• **Excerpted text**:

Development and implementation of integrated biomass supply analysis and logistics model (IBSAL)

doi:10.1016/j.biombioe.2006.04.004

Biomass and Bioenergy

Volume 30, Issue 10, October 2006, Pages 838-847

https://doi.org/10.1016/j.biombioe.2006.04.004 Get rights and content

Abstract

This paper describes the framework development of a dynamic integrated biomass supply analysis and logistics model (IBSAL) to simulate the collection, storage, and transport operations for supplying agricultural biomass to a biorefinery. The model consists of time dependent events representing the working rate of equipment and queues representing the capacity of storage structures. The discrete event and queues are inter-connected to represent the entire network of material flow from field to a biorefinery. Weather conditions including rain and snow influence the moisture content and the dry matter loss of biomass through the supply chain and are included in the model. The model is developed using an object oriented high level simulation language EXTEND™. A case of corn stover collection and transport scenario using baling system is described.

• **Record list**:
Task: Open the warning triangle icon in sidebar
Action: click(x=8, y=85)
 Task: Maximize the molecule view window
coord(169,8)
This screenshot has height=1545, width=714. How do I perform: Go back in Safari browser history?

---

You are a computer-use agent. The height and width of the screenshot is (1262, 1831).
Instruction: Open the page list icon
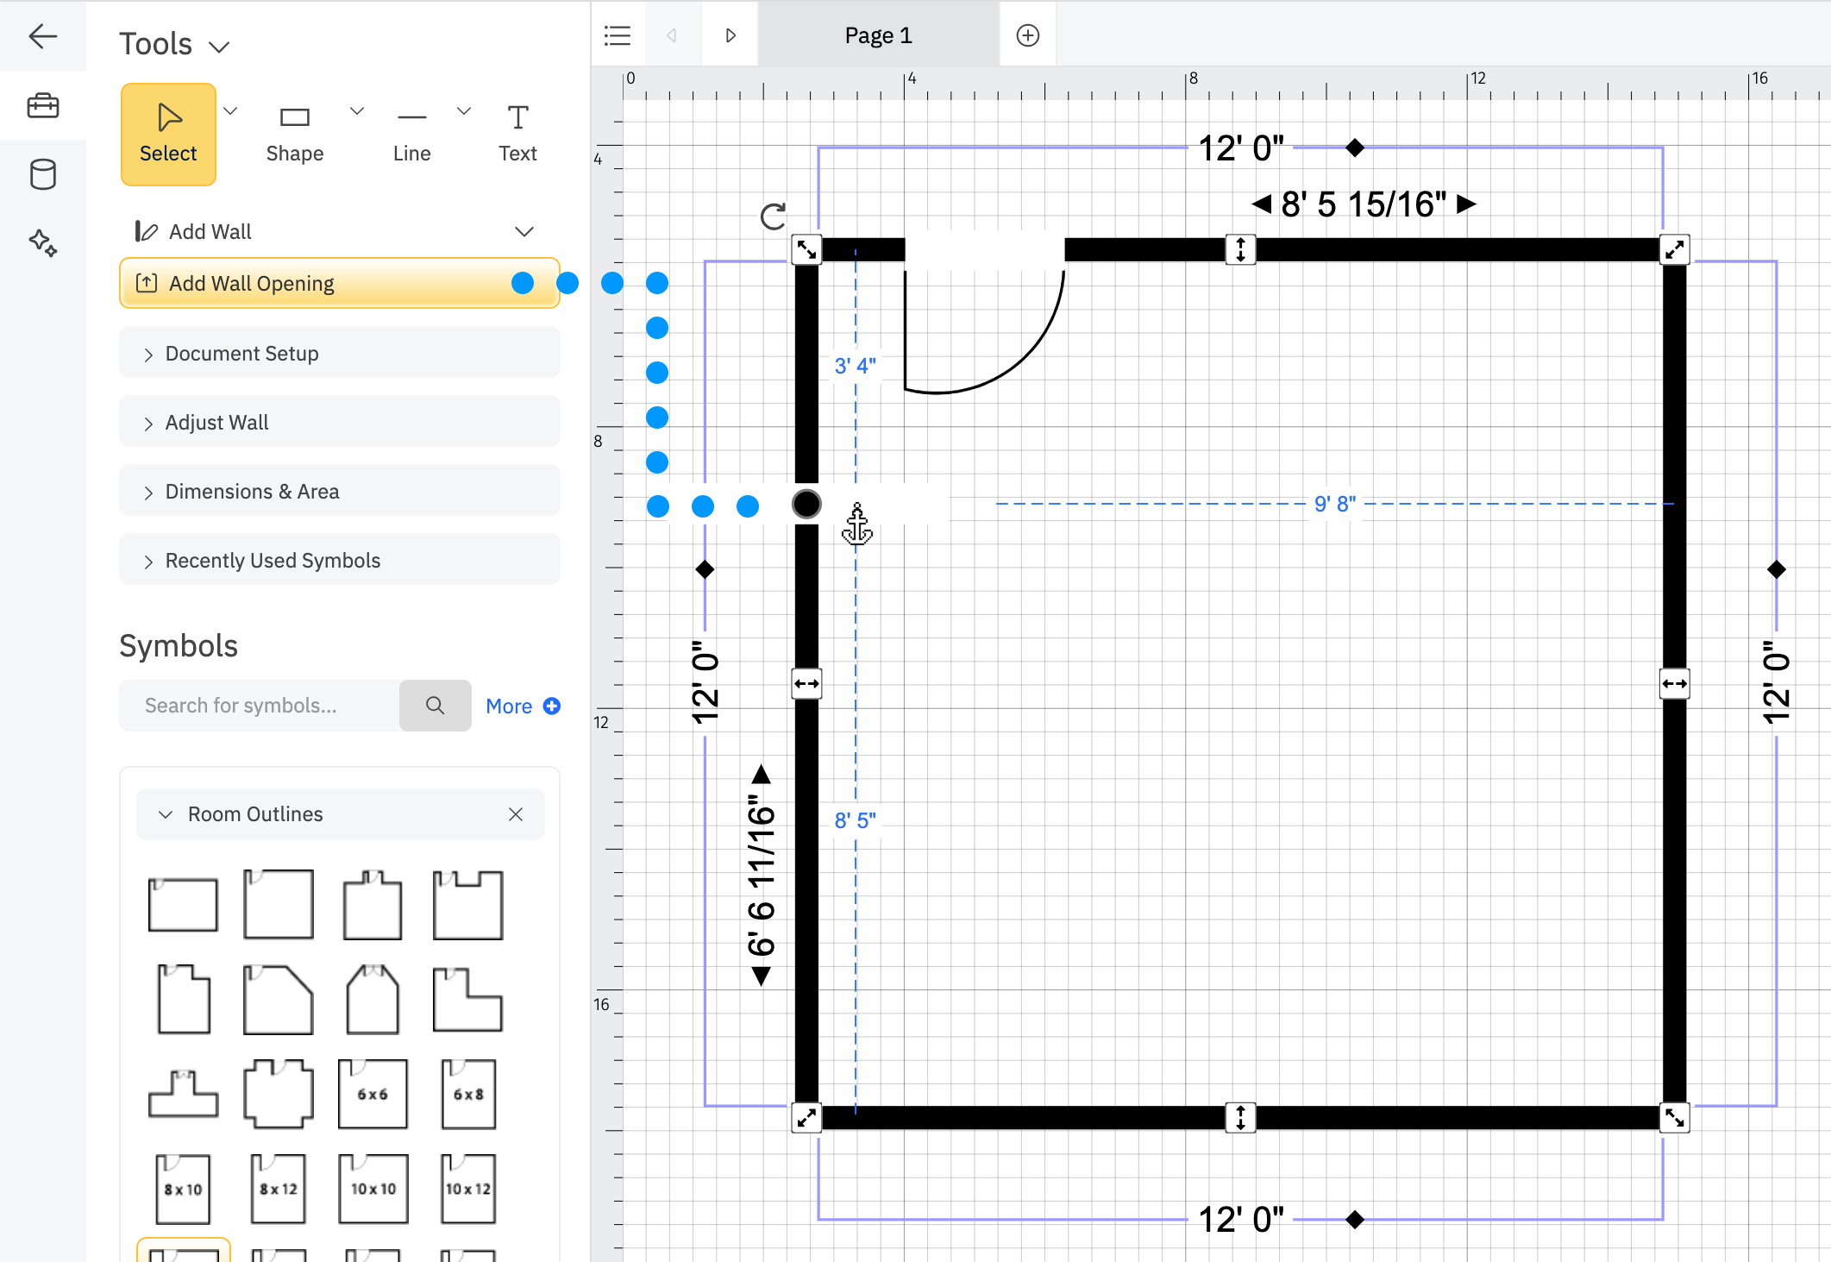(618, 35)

--

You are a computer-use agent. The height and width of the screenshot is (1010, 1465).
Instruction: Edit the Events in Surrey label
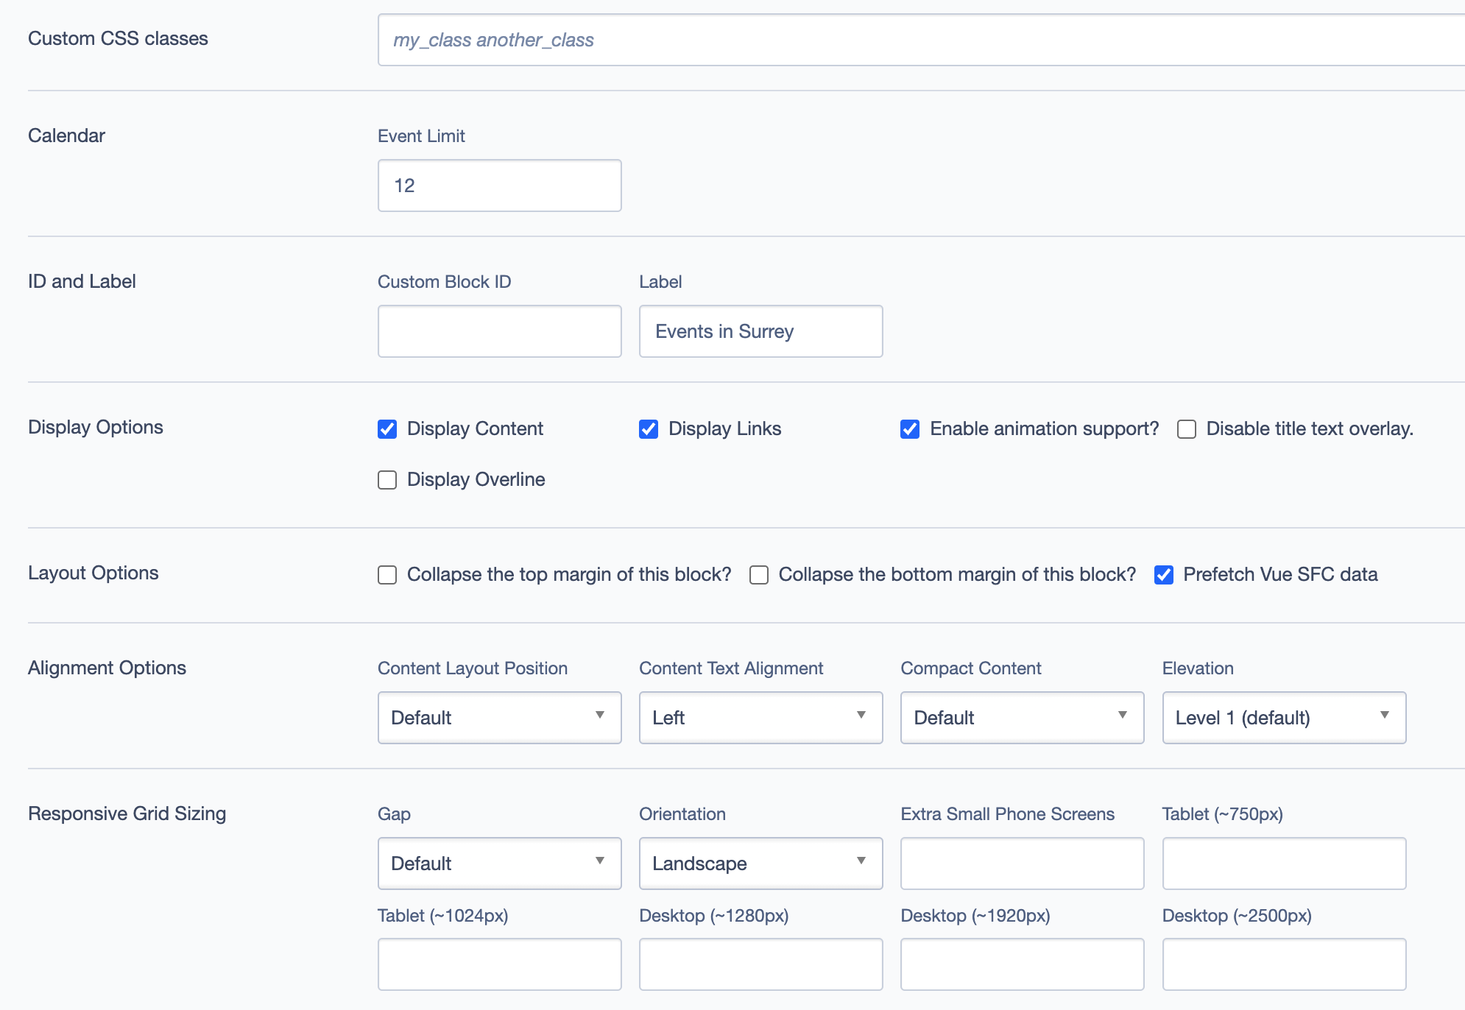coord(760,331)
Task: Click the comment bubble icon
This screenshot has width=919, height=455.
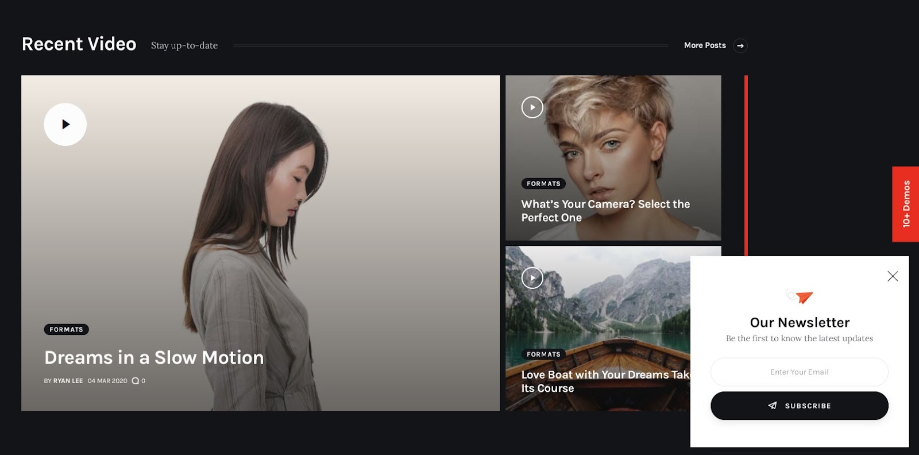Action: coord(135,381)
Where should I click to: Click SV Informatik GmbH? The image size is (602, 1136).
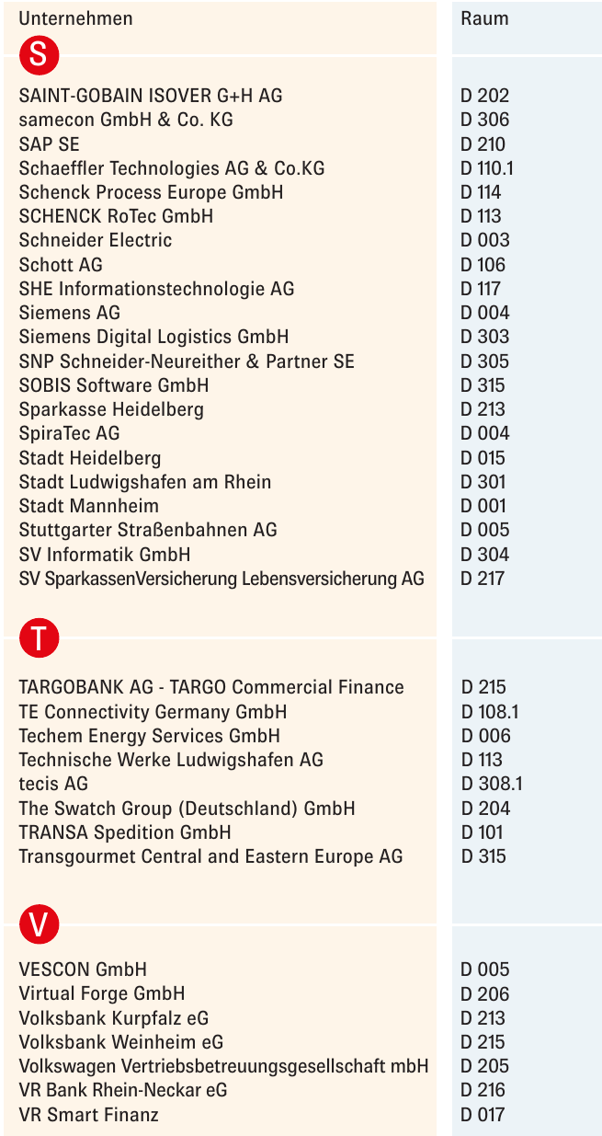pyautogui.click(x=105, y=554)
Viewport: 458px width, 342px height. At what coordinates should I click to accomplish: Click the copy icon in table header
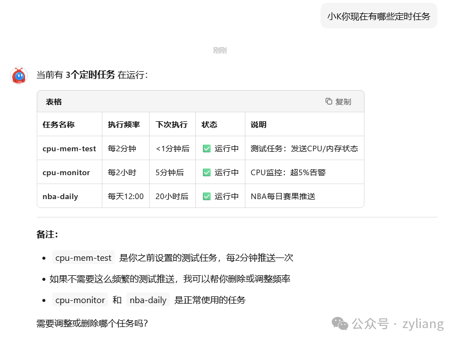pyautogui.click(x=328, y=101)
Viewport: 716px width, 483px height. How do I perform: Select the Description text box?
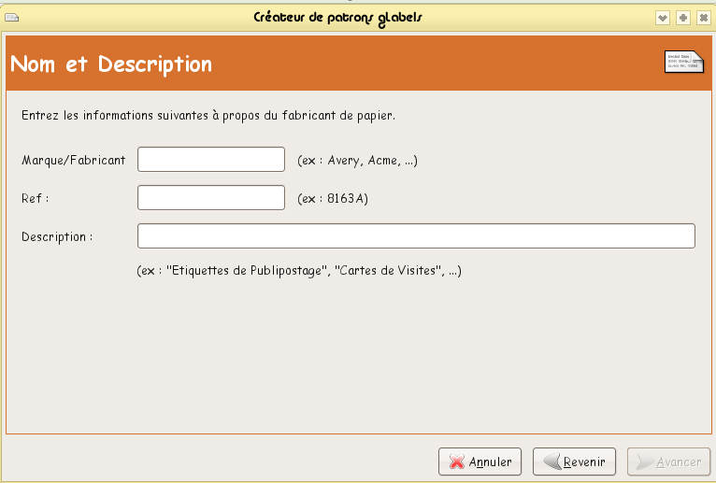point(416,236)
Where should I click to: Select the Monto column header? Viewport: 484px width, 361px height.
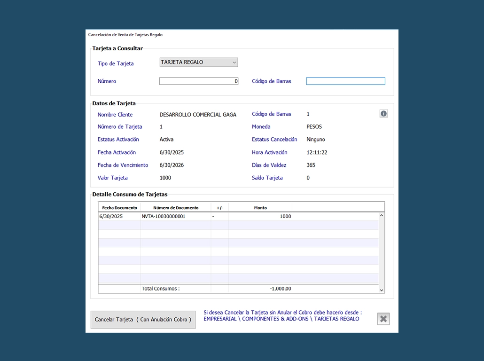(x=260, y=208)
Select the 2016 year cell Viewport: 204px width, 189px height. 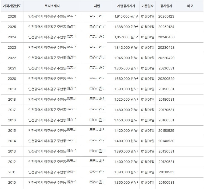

• **Problems to work on**:
• a. Answer these questions about the IBSAL abstract:
(i) In which volume and issue of Biomass and Bioenergy did the paper appear?
(ii) What do the queues in the model represent?
(iii) Which simulation language was used to develop the model?
• b. In the records, rewrite everything from the line containing "is (1010, 1465)." down to the line containing "Action: coord(135,381)", replacing "screenshot" with "screen capture" and keeping everything else the same. Leave the pictures out of your answer.
The text and the records were drawn from separate sources.

• **The replies**:
• a.
(i) Volume 30, Issue 10
(ii) The capacity of storage structures
(iii) EXTEND™

• b.
You are a computer-use agent. The height and width of the screen capture is (1010, 1465).
Instruction: Edit the Events in Surrey label
coord(760,331)
Task: Click the comment bubble icon
This screen capture has width=919, height=455.
Action: coord(135,381)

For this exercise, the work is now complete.